Desestabilização - Ao ser proclamado vencedor das eleições, Maduro denunciou que "estão tentando impor um golpe de Estado de caráter fascista e contra-revolucionário na Venezuela". "Estão ensaiando os primeiros passos fracassados para desestabilizar a Venezuela e para impor outra vez um manto de agressões e dano à Venezuela", acrescentou. O procurador-geral do país, Tarek William Saab, acusou María Corina e os opositores Leopoldo López e Lester Toledo de envolvimento em "ataque cibernético" contra o CNE, supostamente organizado na Macedônia do Norte.
Entre as imagens mais simbólicas de ontem, uma viralizou nas redes sociais: um vídeo em que moradores do bairro Las Eugenias, na cidade de Coro (estado de Falcón), derrubam uma imensa estátua do falecido presidente Hugo Chávez. "Estamos vendo uma reação à fraude. As pessoas que protestam não são ricas, mas moradores de favelas. Elas consideram que as eleições foram roubadas", disse à reportagem José Vicente Carrasquero Auimaitre, professor de ciência política da Universidad Central de Venezuela (UCV). "O que ocorreu em meu país foi uma fraude eleitoral. Não existe outro nome. A promulgação de Maduro pelo CNE violou as leis, que exigem a publicação das atas eleitorais antes da solenidade. É impossível ter acesso aos documentos no site do CNE", denunciou. O portal do Conselho Nacional Eleitoral está fora do ar desde a madrugada de domingo.
Juan Manuel Raffalli, professor universitário e advogado constitucional em Caracas, afirmou ao Correio que existe uma inconsistência em relação às atas eleitorais transmitidas e aquelas que estão sob posse da oposição. "Essa situação somente pode ser resolvida com a apresentação total das atas, por mesas, algo que não foi feito pelo CNE. A oposição segue coletando as atas, que mostram uma votação cada vez maior para Edmundo González. Isso coloca em sérias dúvidas esse resultado anunciado pelo CNE", disse.

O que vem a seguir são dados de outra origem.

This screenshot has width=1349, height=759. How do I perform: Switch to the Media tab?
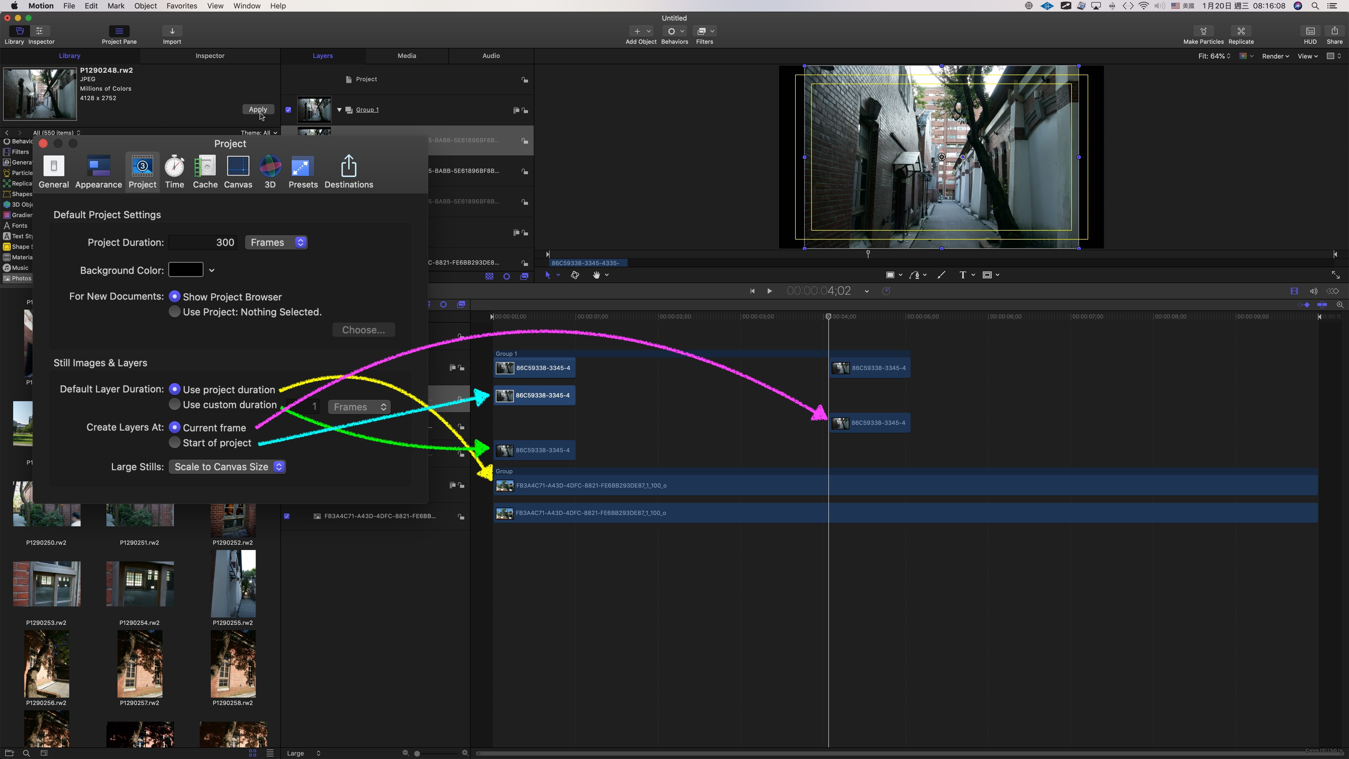[406, 56]
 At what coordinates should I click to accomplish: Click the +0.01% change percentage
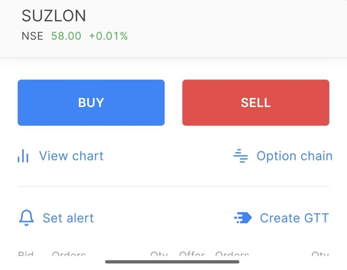coord(108,36)
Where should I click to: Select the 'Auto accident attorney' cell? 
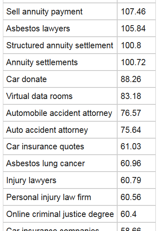tap(60, 130)
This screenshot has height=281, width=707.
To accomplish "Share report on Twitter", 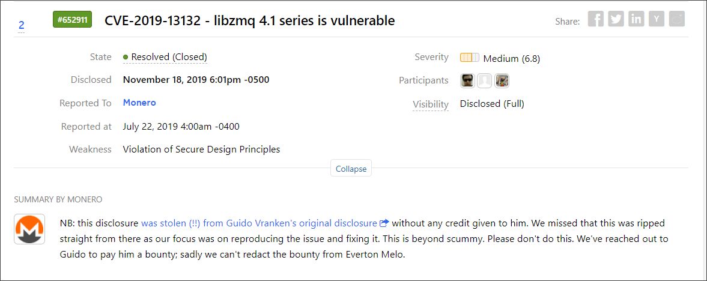I will click(x=616, y=19).
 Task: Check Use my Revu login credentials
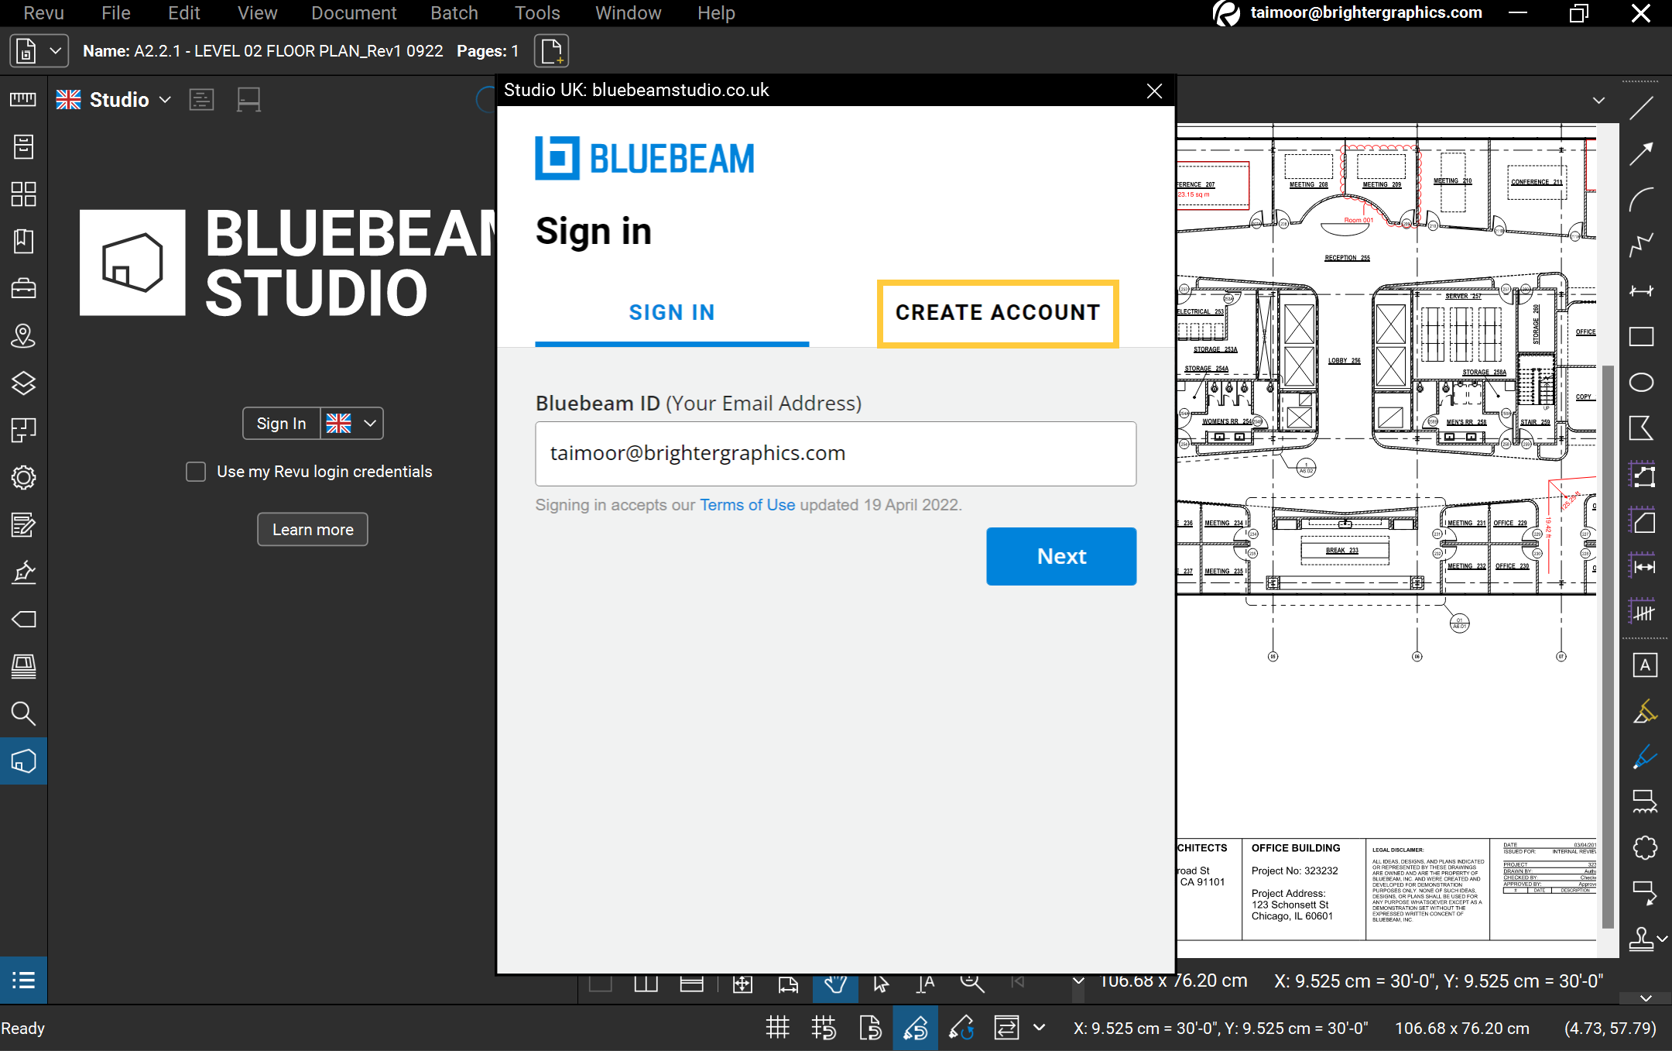tap(195, 472)
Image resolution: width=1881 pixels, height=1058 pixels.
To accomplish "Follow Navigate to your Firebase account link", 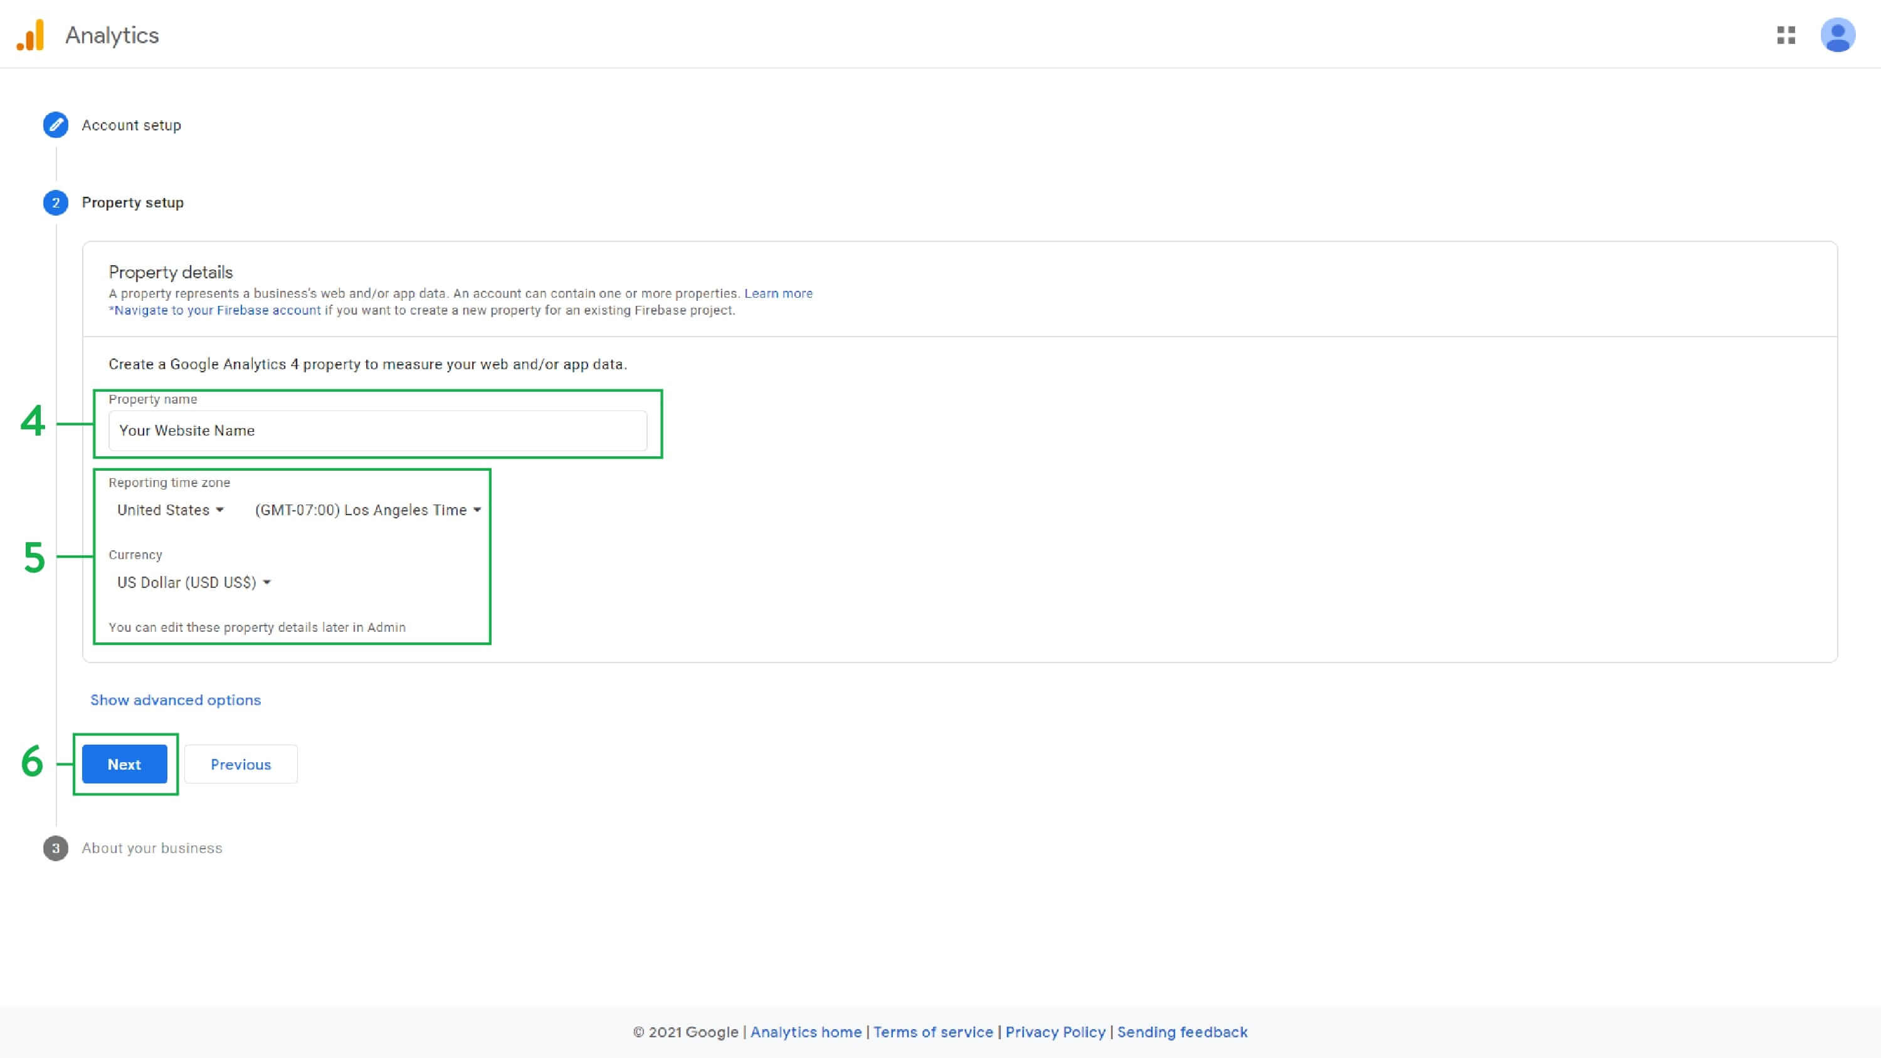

Segundo ele, a proporção dos 12 milhões de votos depositados nas urnas seria, de acordo com a Plataforma Unitária Democrática, 70% para Edmundo González e 30% para Maduro. "È muito difícil que, com uma diferença dessa magnitude, possa produzir fraude. Sem a possibilidade de um processo de verificação e com as pessoas acudindo às ruas para protestar, a apressada proclamação de vitória de Maduro agrava a situação", acrescenta Rafalli. "Começamos a ver uma pressão nacional e internacional. Pode ter ocorrido a maior fraude ou ocultação de votos da história da Venezuela. Pelo que vi, Maduro perdeu em todo o país. A Venezuela, inteira, está indignada." O especialista não acredita em uma solução jurídica para o caos e aposta que a oposição precisará mediar o processo e convocar o povo a protestar.
Moradora de Petare, Katiuska Camargo falou ao Correio, por telefone. Ao fundo, era possível escutar o som de buzinas, panelaço e música. "Nós estamos insatisfeitos. Não queremos o governo de Nicolás Maduro. Ele não ganhou. O ganhador da Presidência da Venezuela foi Edmundo González. As ruas da Venezuela estão protestando", desabafou, às 20h (21h em Brasília), a gerente de serviços e ativista de direitos humanos de 47 anos. Ao ser questionada sobre o risco de uma reação massiva da população, que possa levar à queda do regime, Katiuska assegurou: "Hoje, inicia-se uma revolução cidadã, a qual não permitirá que nenhum governante vulnere nossos direitos". "É a democracia e a paz. Não queremos violência, queremos viver com dignidade, justiça e progresso. O Estado de Direito tem que ser restituído na Venezuela."